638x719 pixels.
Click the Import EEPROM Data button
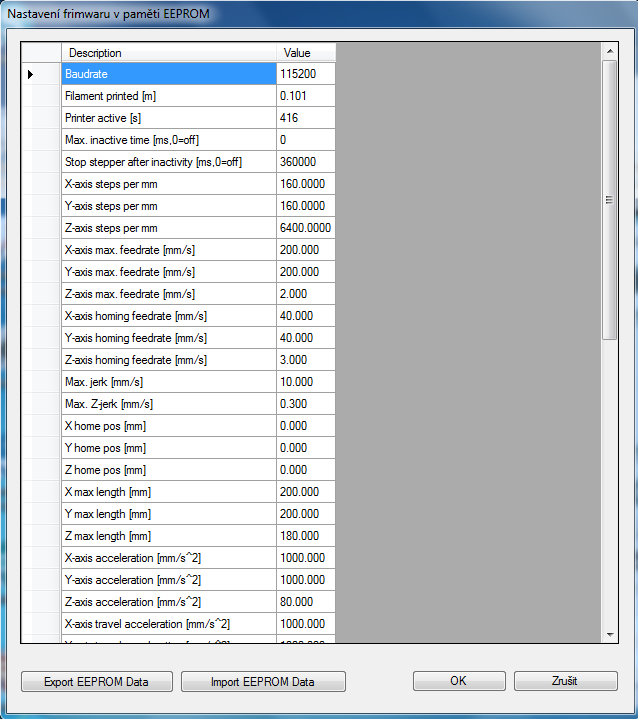click(x=262, y=682)
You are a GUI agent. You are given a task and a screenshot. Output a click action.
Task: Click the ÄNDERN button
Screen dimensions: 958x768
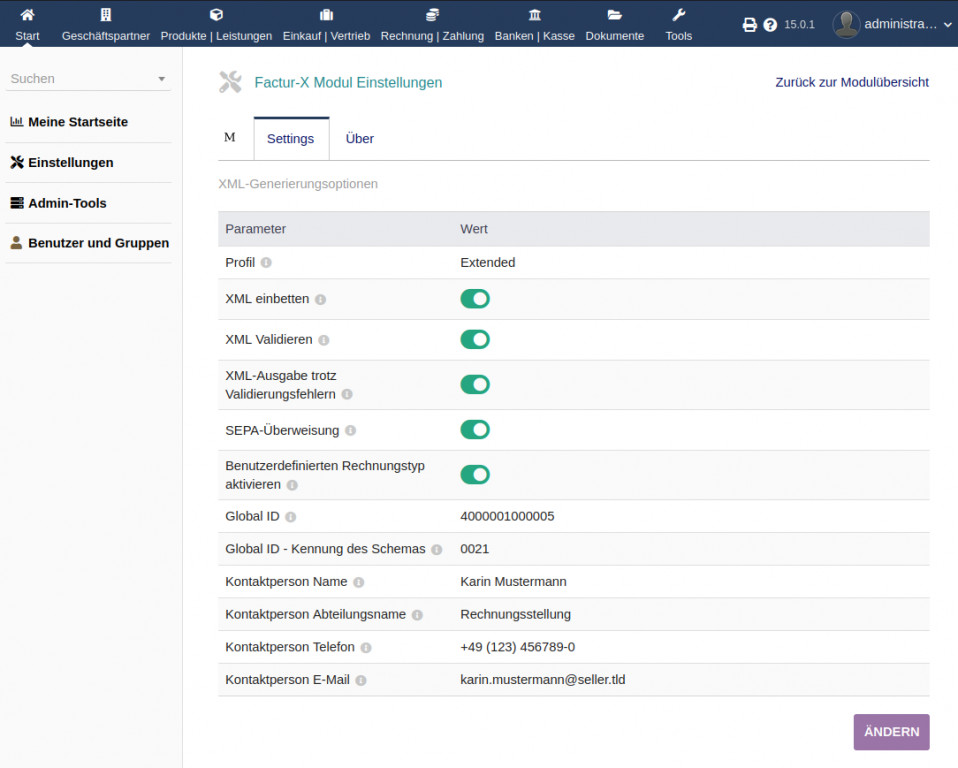click(891, 732)
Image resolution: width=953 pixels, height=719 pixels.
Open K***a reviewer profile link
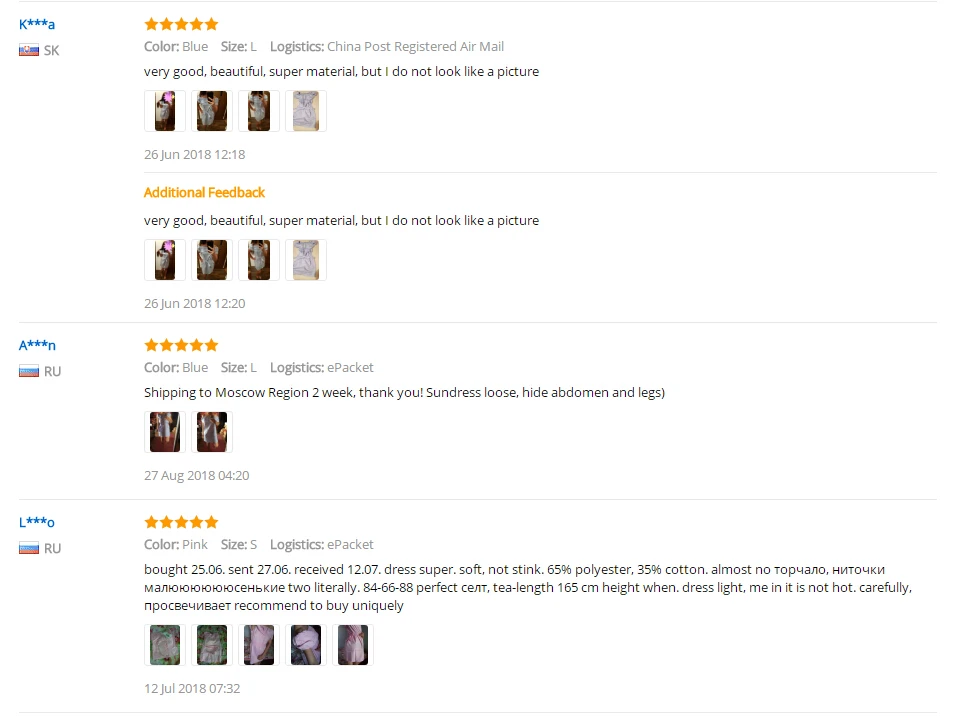[x=36, y=24]
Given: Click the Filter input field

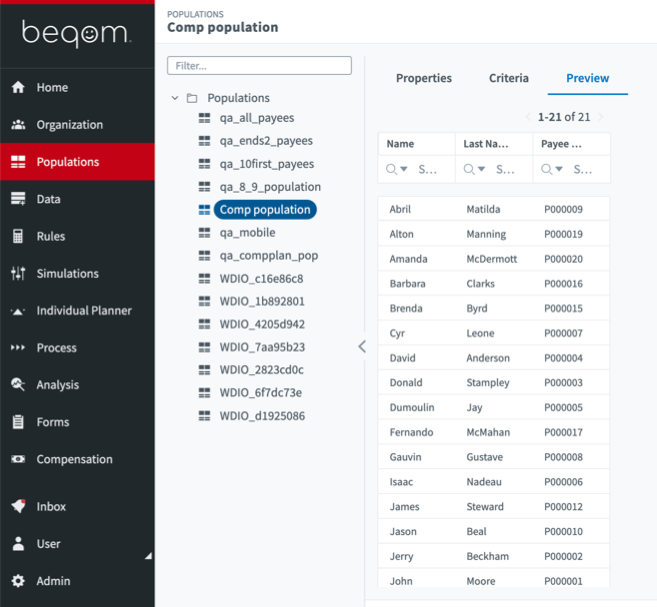Looking at the screenshot, I should [259, 65].
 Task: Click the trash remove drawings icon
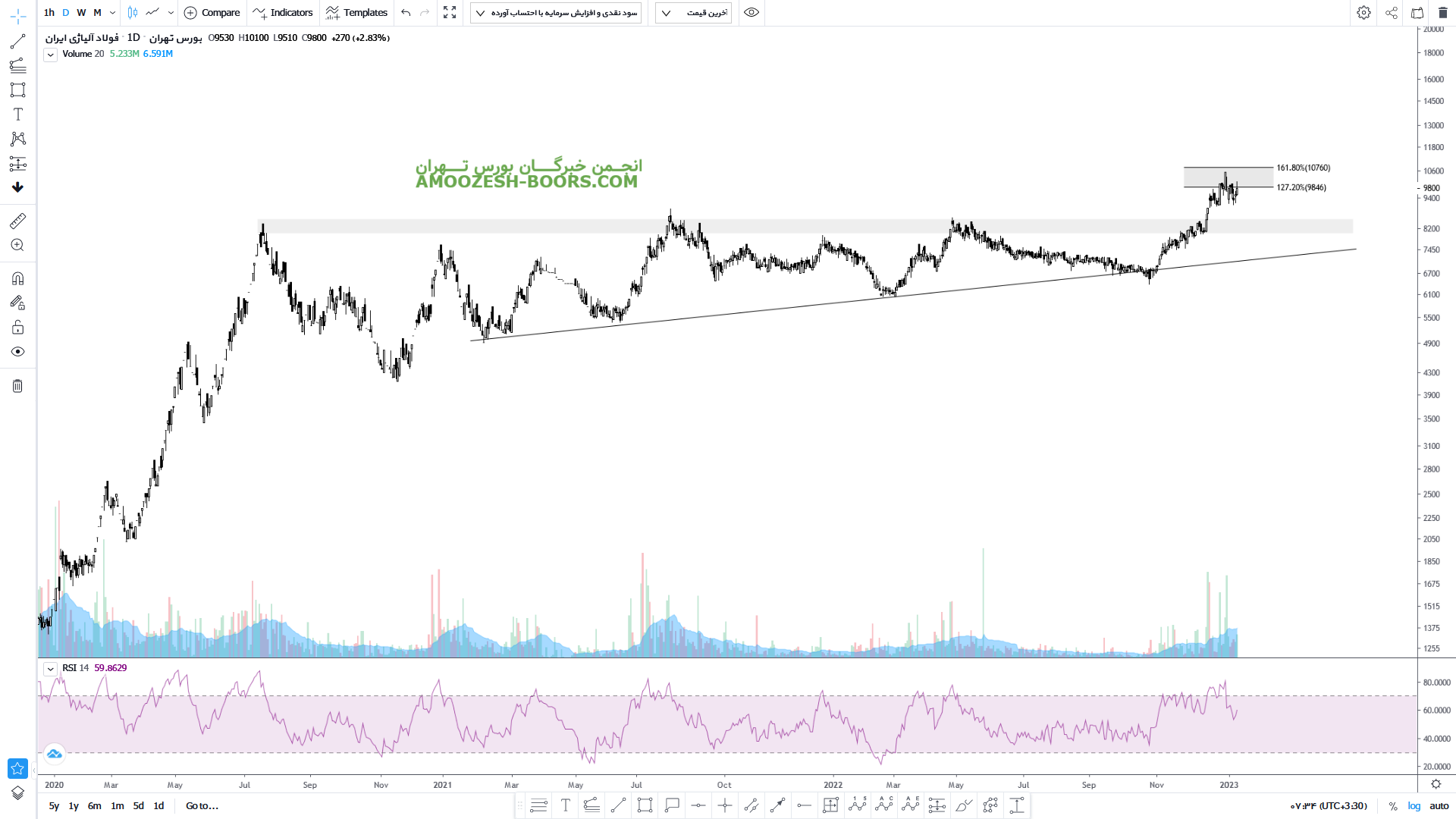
=-=-=
**Work to be completed:**
Transcribe every line of the records above word for word, omitting the pictures.

**The output:**
638x719 pixels.
Click the Import EEPROM Data button
click(x=262, y=682)
You are a GUI agent. You are given a task and a screenshot. Output a click action.
Task: Click the ÄNDERN button
Screen dimensions: 958x768
click(891, 732)
Image resolution: width=953 pixels, height=719 pixels.
Open K***a reviewer profile link
[x=36, y=24]
Given: Click the Filter input field

Looking at the screenshot, I should [259, 65].
 Task: Click the trash remove drawings icon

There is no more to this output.